Вид у первого помощника был откровенно подавленный, когда он повернулся и наткнулся на Найлза Комптона:
– Директор Комптон, хотя вы, должно быть, разделяете мнение вашего заместителя и бывшего наставника, я хотел бы поблагодарить вас за присутствие на борту. В ответ на серьезные обвинения, выдвинутые против моего капитана и его экипажа, вы должны понять, что мы считаем, что находимся в состоянии войны, и ведем себя соответственно. Все заявления были сделаны заранее. Здесь не было никаких убийств, кроме уже совершенных странами мира против самой планеты, на которой они живут.
Найлз надул губы, потом кивнул, но не обмолвился ни словом. Он заметил в словах первого помощника легчайшее колебание, словно слова застревали у него в горле.
– Значит, теперь вы просветите нас, почему убили моих людей, а нас похитили из нашего комплекса? – спросил Найлз.
– На ваши вопросы ответит капитан. А покамест, пожалуйста, прошу всех присаживаться; хозяйка присоединится к нам очень скоро. Капитан решила, что заставить вас есть свой ленч в каютах было бы нарушением флотского этикета.
Моряк едва договорил, когда в помещении зазвучал скрытый динамик:
– Внимание, приказы аппарата капитана!

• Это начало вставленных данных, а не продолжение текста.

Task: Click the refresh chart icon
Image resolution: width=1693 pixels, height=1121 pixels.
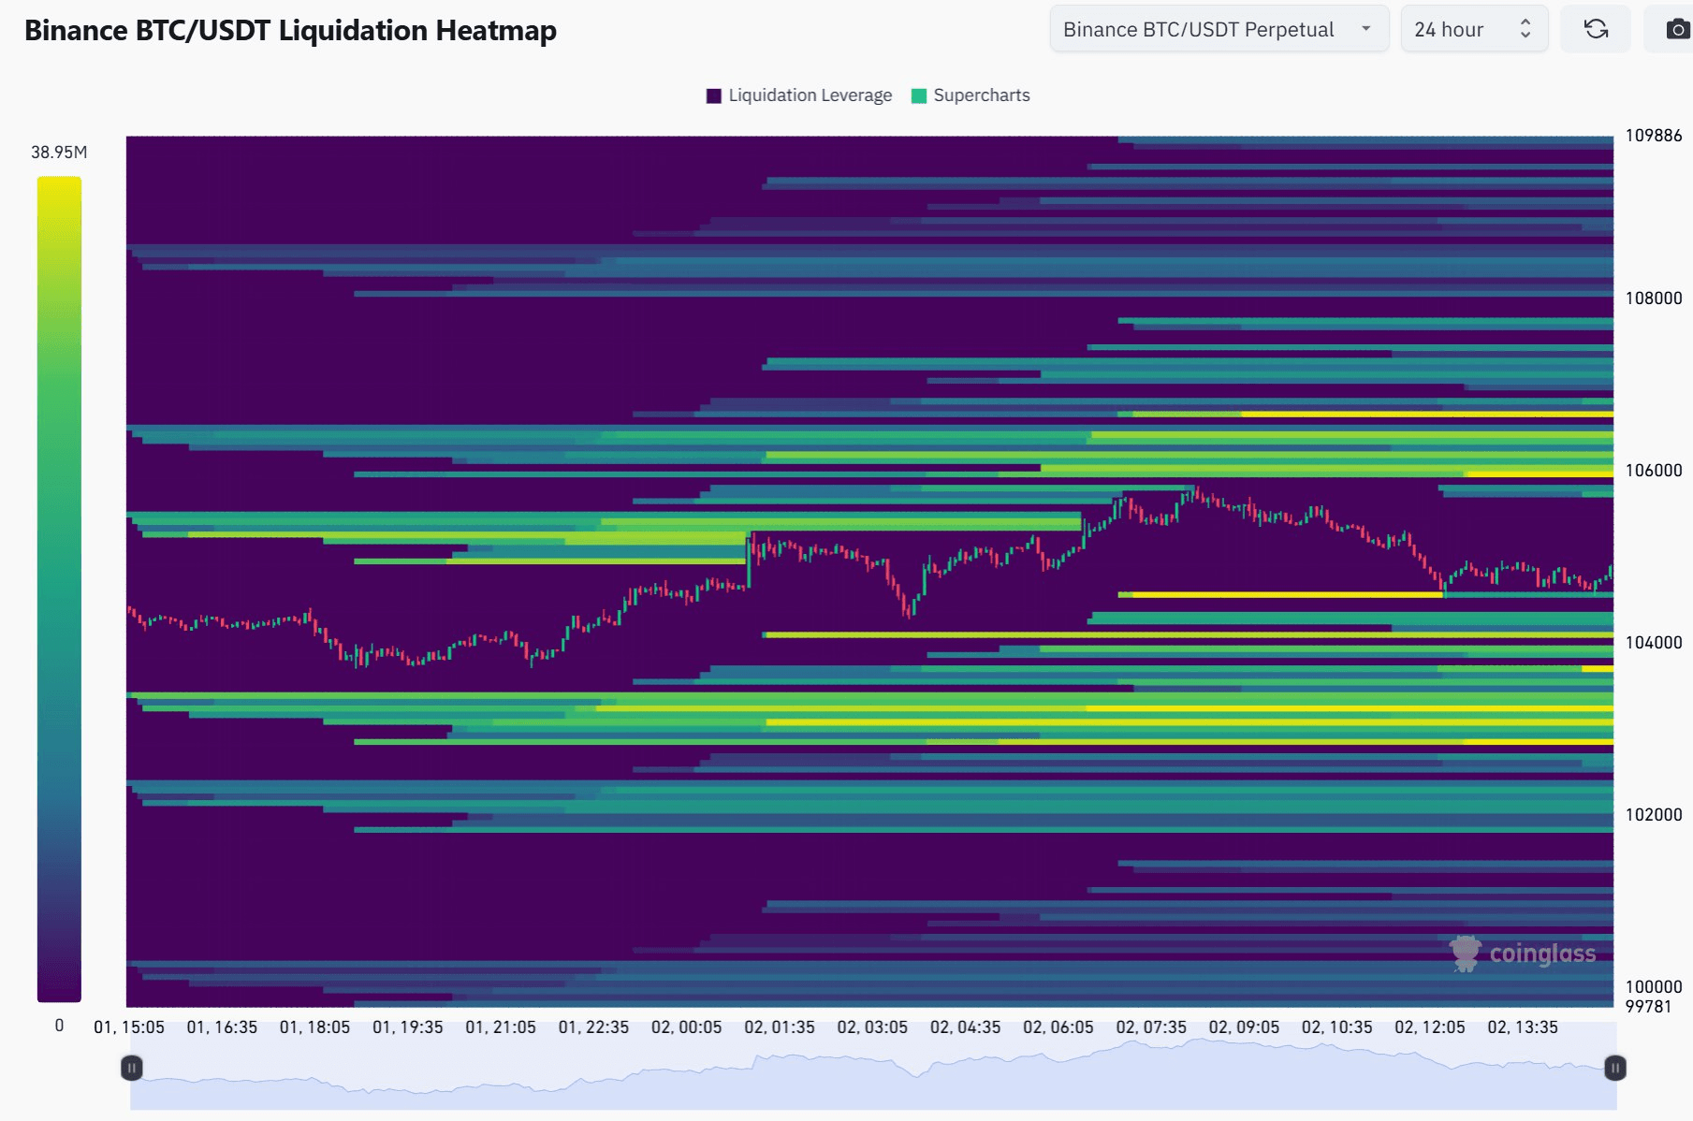Action: (1596, 29)
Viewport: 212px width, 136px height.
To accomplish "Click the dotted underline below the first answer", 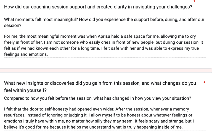I will pos(105,57).
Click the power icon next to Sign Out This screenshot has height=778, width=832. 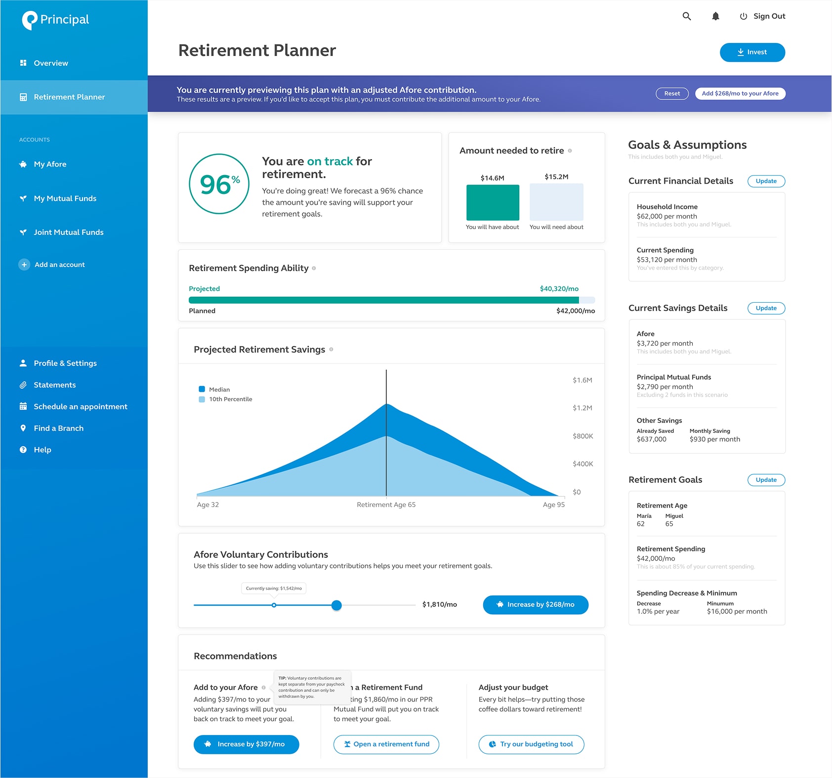[743, 16]
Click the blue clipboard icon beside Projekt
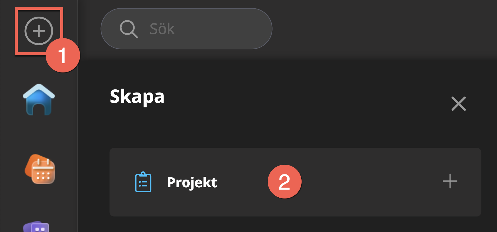Viewport: 497px width, 232px height. pos(143,182)
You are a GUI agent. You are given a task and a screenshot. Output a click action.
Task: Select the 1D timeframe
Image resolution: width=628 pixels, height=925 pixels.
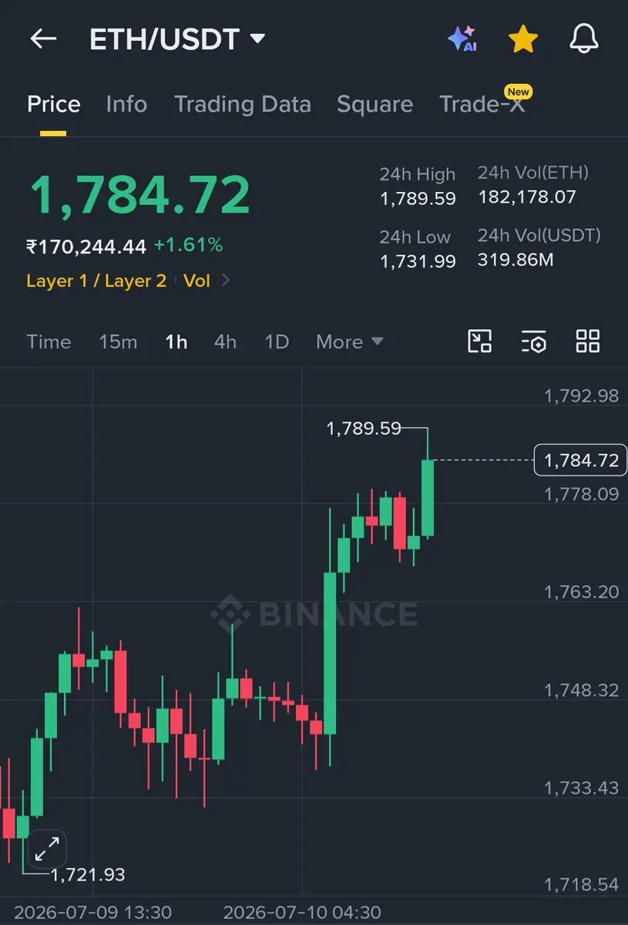[x=277, y=341]
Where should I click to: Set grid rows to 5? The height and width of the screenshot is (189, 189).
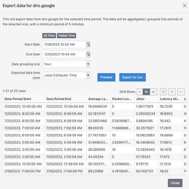tap(140, 92)
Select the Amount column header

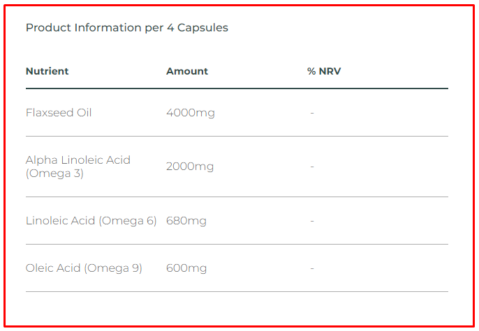[x=187, y=71]
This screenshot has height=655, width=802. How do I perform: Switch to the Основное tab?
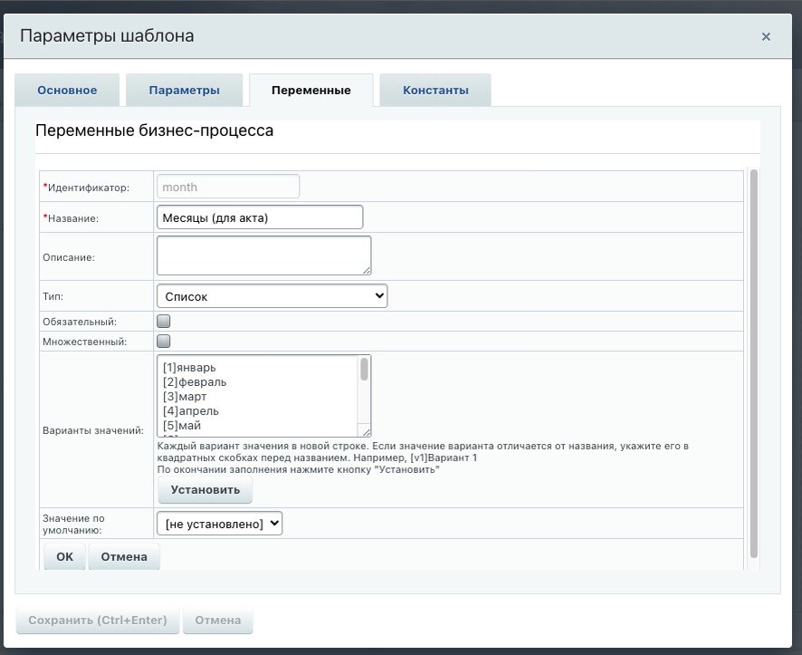coord(67,91)
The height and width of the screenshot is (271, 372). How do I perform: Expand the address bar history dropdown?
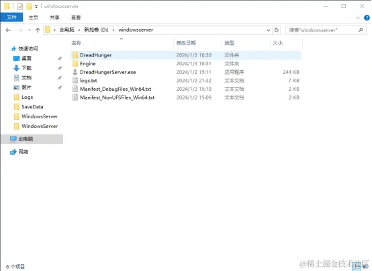click(x=268, y=30)
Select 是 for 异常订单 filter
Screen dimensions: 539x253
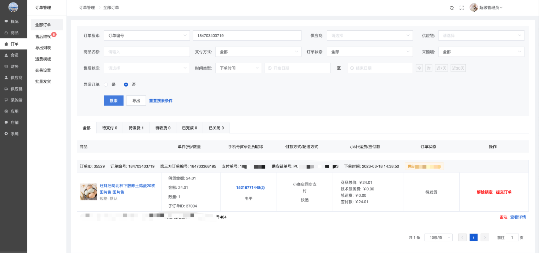(x=106, y=84)
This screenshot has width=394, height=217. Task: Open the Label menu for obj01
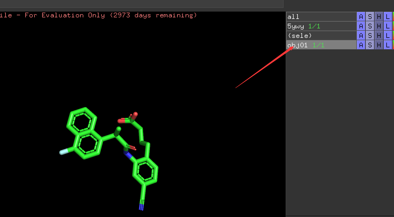[388, 45]
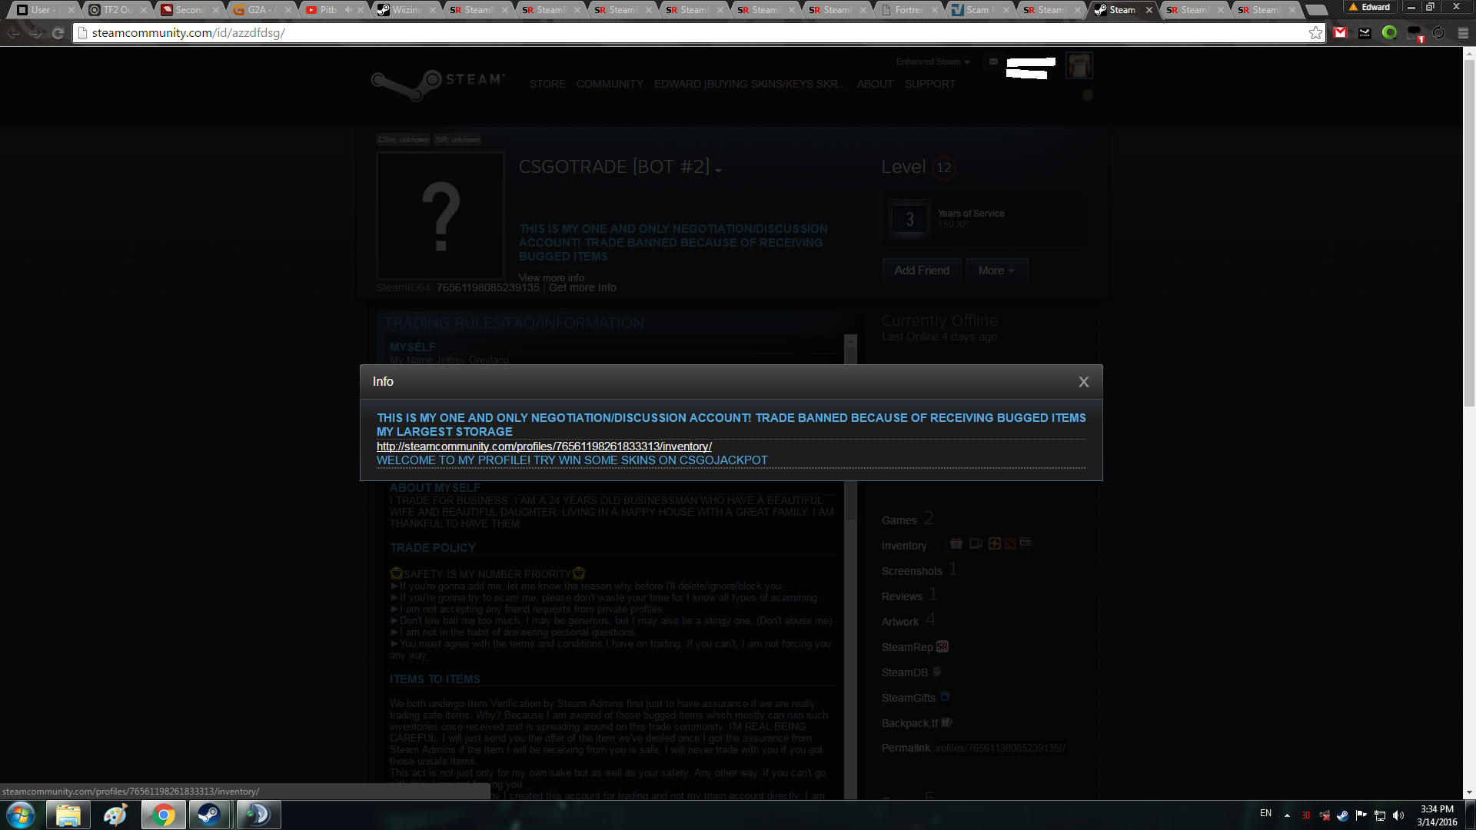Expand the Enhanced Steam dropdown
Image resolution: width=1476 pixels, height=830 pixels.
[932, 61]
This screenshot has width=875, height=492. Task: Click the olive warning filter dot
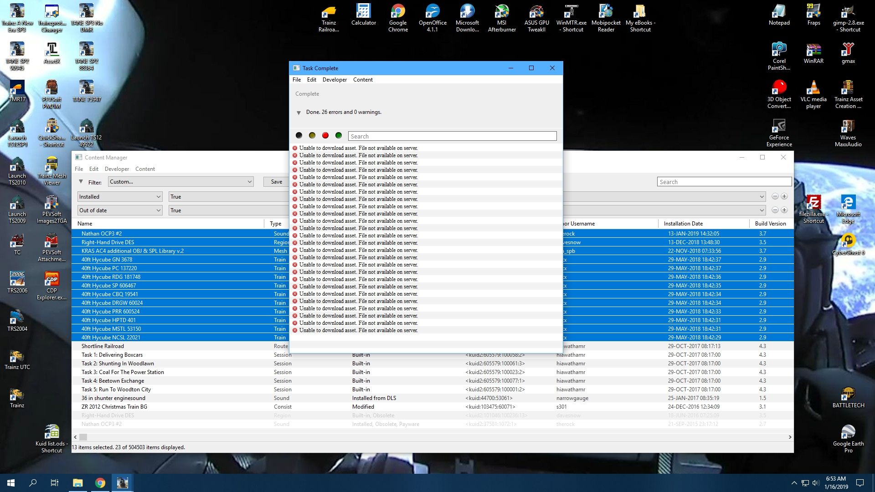(312, 135)
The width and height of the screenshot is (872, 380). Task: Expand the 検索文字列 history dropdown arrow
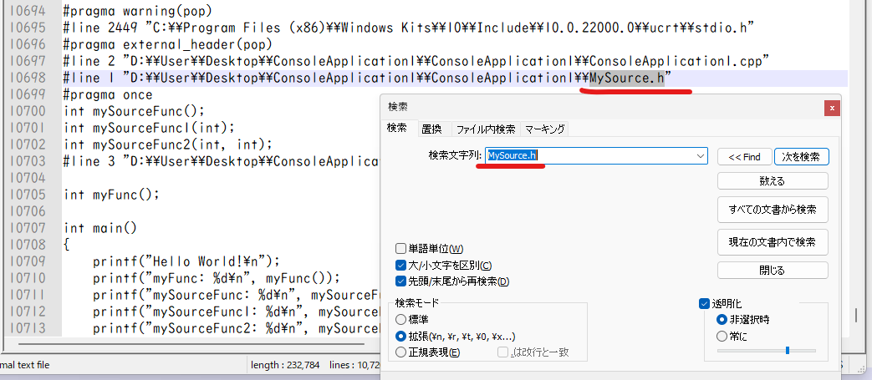(x=701, y=156)
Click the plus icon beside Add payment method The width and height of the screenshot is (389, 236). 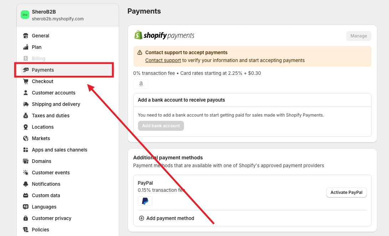pyautogui.click(x=141, y=218)
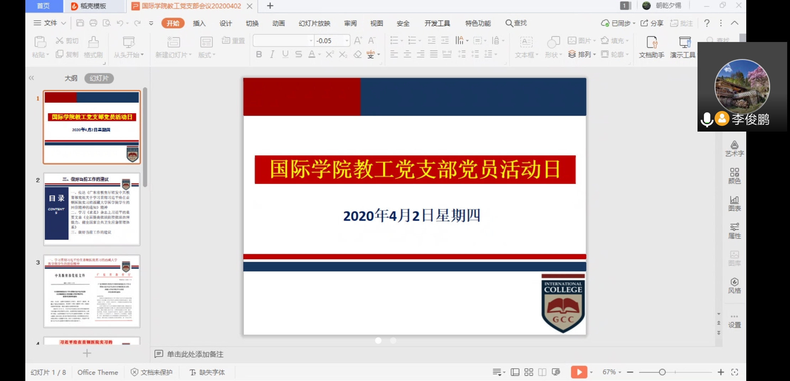The image size is (790, 381).
Task: Toggle the 幻灯片 thumbnail view
Action: click(99, 78)
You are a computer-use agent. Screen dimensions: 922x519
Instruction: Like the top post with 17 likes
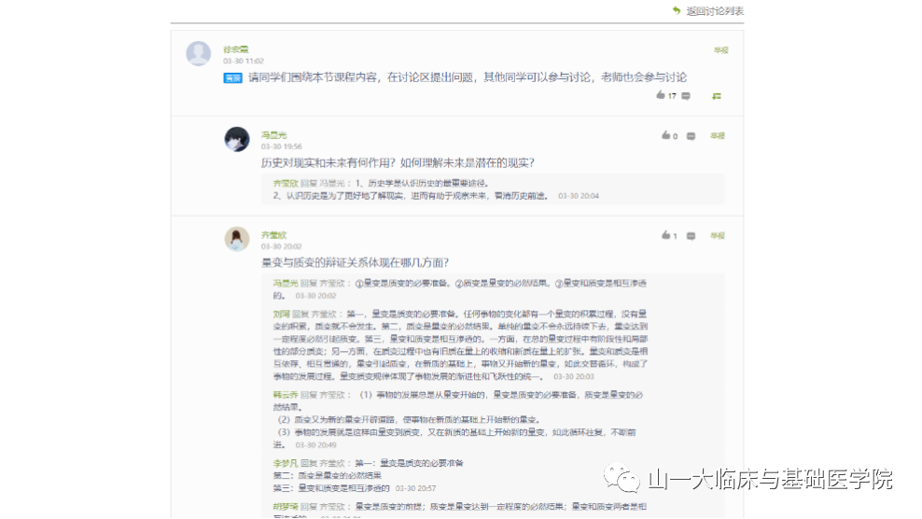(x=661, y=95)
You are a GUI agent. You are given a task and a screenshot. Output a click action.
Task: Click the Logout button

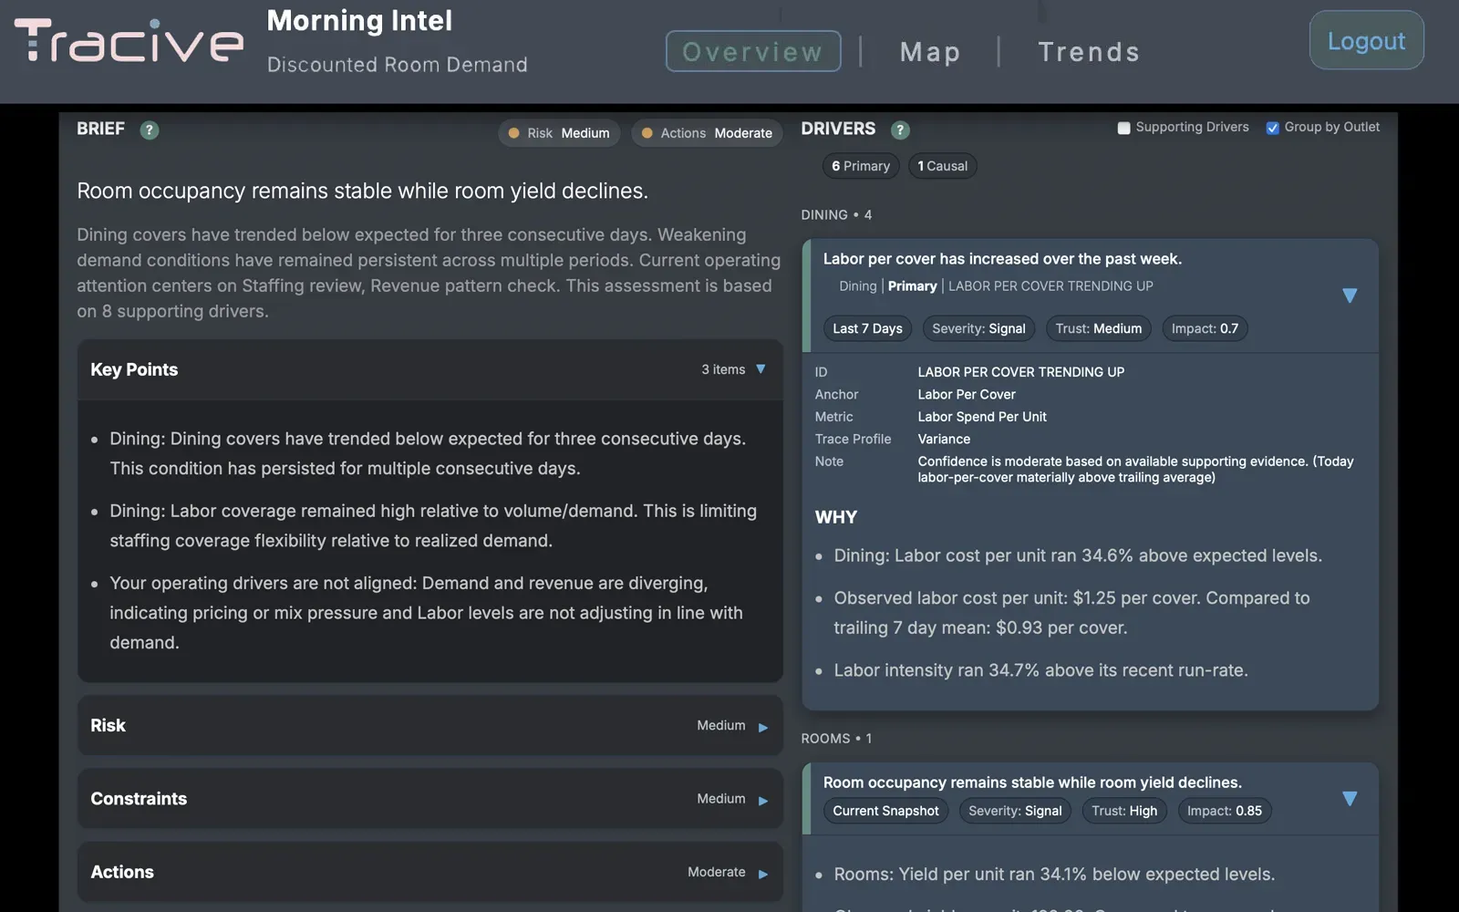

Мы получили подтверждение, что корректирующие меры, предпринятые на юге Мексиканского залива и в Северном море, проведены успешно. Однако им сопутствовали многочисленные жертвы. Капитан приказывает провести молебен по погибшим в двадцать ноль-ноль в часовне. Присутствие представителей каждого подразделения лодки обязательно. Спасибо.
В комнате воцарилось безмолвие, а первый помощник молча жестом пригласил гостей садиться.
Ли уже хотел было что-то сказать, когда Алиса медленно покачала головой, как бы говоря, чтобы он попридержал готовые сорваться с языка оскорбления или обвинения.
Двери распахнулись, и вошедшие стюарды начали разливать вино и воду по бокалам. Сэмюэльс кивнул и принялся раскладывать салфетку на коленях, усевшись за стол напротив пустующего капитанского стула. Он ждал.
Прежде чем персонал группы понял, что происходит, в комнату вошли два человека, оглядели их, а затем широко распахнули двойной люк. И оттуда, приковав всеобщие взоры, в салон ступила темная фигура, облаченная в блестящие темно-синие брюки и темно-синюю же водолазку с длинными рукавами под кителем того же цвета, обшитым золотым галуном.
Увидев капитана «Левиафана» впервые, Найлз вскочил на ноги. Вряд ли надо говорить, что он лишился речи.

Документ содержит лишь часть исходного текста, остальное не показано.